> **Prompt**
The answer is to consist only of an exact retyping of the lines from the one containing "You are a GUI" to the end of the entries, without pictures.
── Data records
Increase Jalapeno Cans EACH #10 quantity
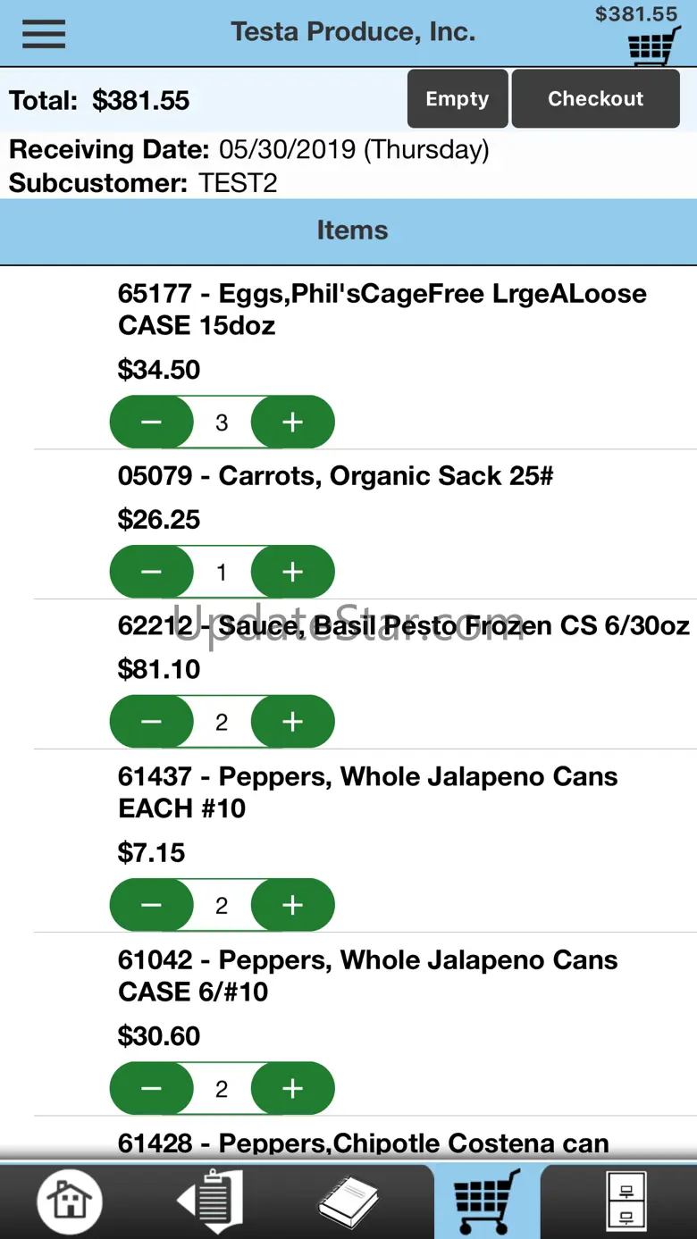 tap(293, 906)
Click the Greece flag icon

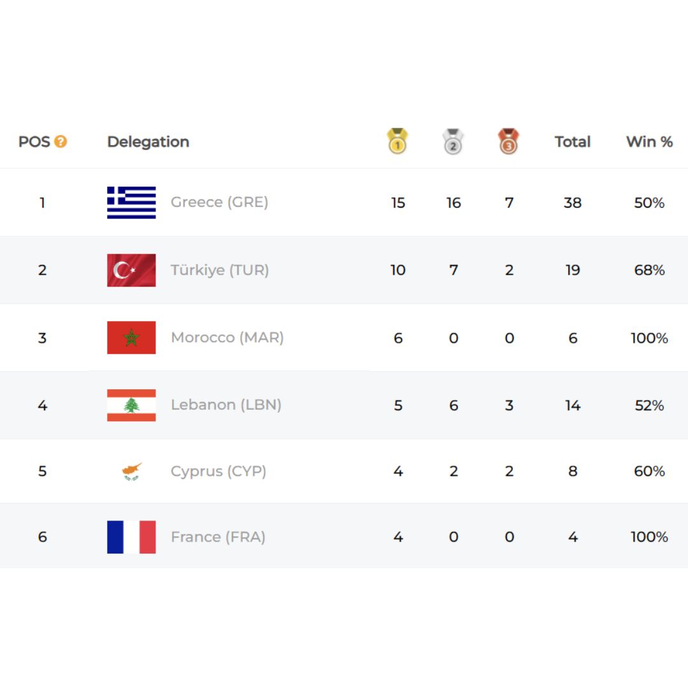pos(131,203)
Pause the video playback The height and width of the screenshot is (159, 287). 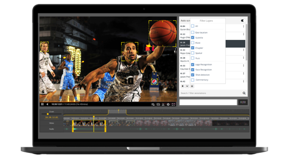coord(42,104)
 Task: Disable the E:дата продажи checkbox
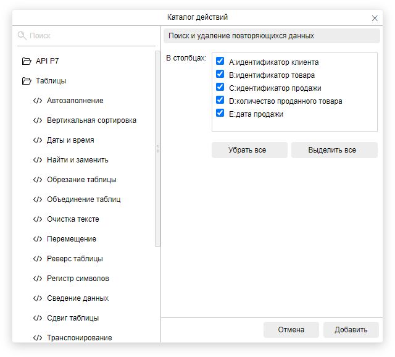220,114
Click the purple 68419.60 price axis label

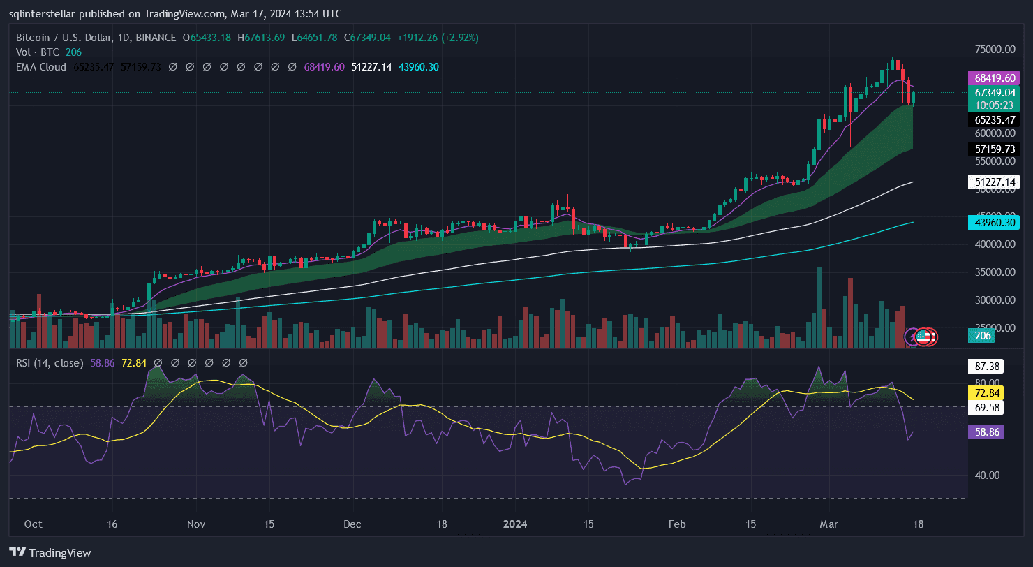[993, 78]

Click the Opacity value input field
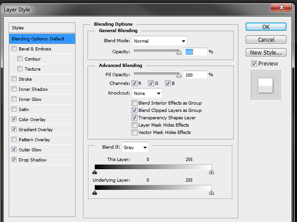[195, 52]
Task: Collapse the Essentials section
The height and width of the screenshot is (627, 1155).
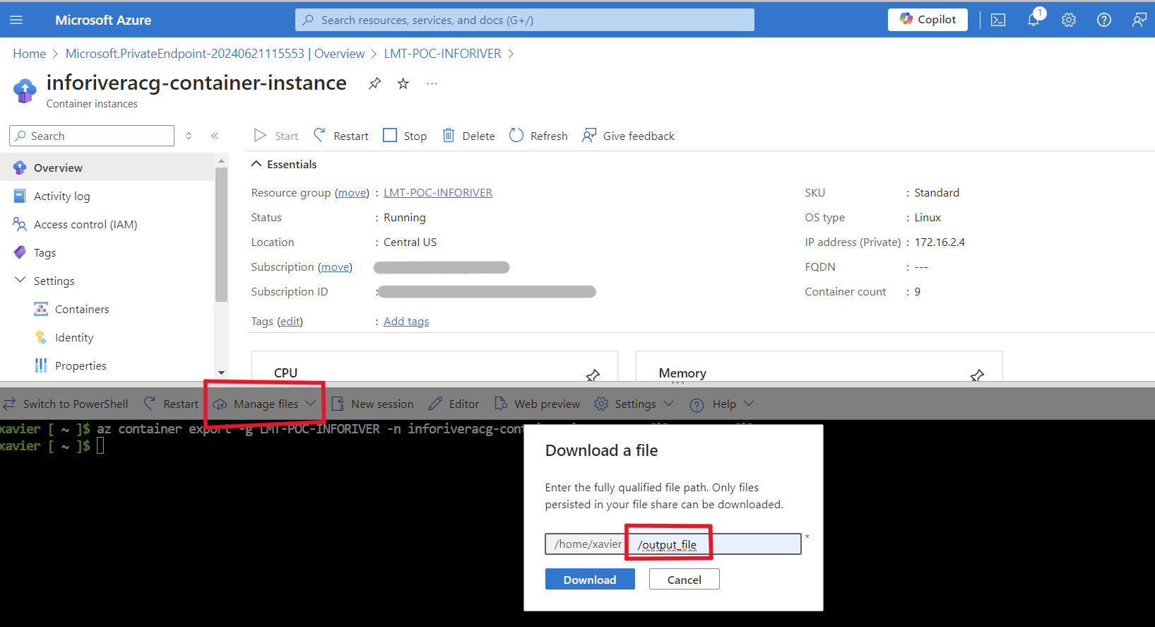Action: pos(256,164)
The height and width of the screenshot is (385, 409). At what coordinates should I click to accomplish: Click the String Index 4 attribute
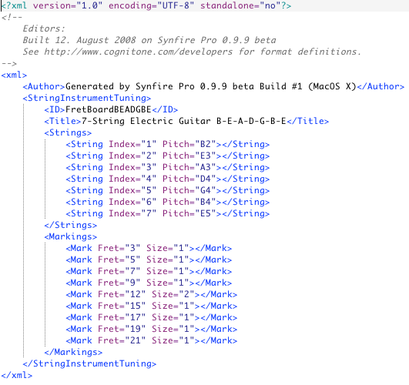pyautogui.click(x=132, y=179)
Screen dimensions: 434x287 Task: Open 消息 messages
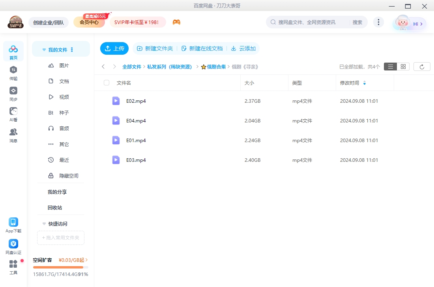[13, 135]
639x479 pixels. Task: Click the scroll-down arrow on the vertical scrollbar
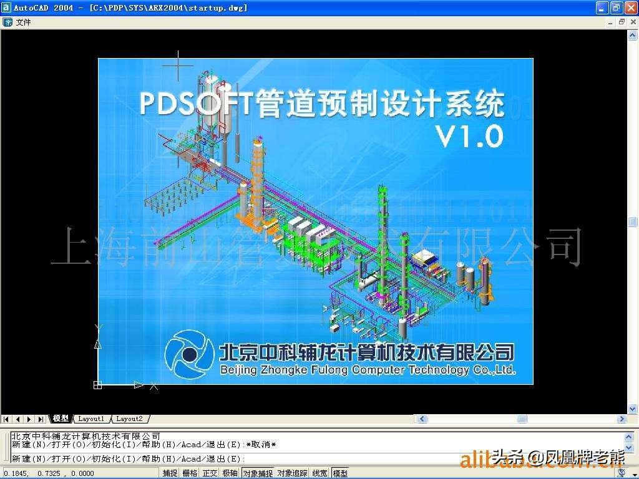click(x=633, y=409)
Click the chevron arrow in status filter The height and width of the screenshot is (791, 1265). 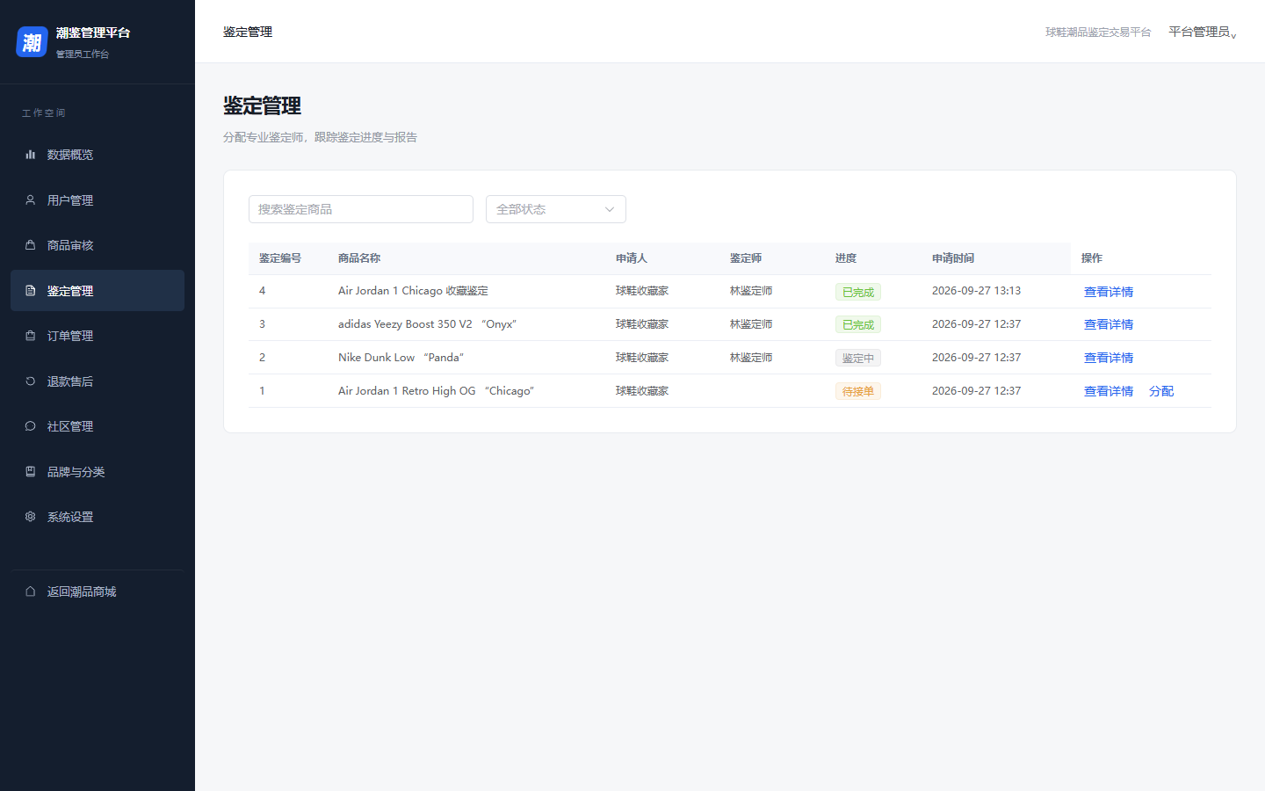[610, 209]
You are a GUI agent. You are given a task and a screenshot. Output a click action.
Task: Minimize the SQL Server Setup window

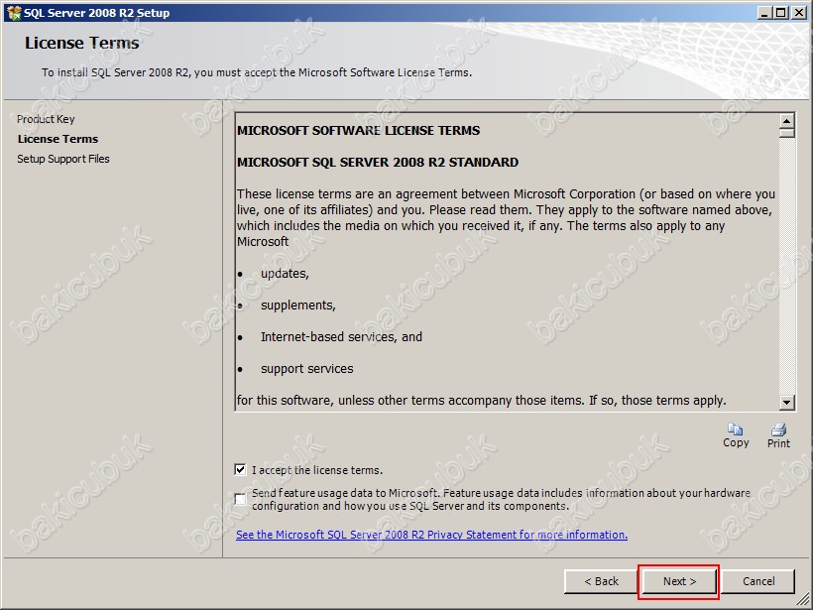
────
> **Exercise solution**
You are a GUI agent. You are given a task and a screenshot. Output a click action.
Task: Minimize the SQL Server Setup window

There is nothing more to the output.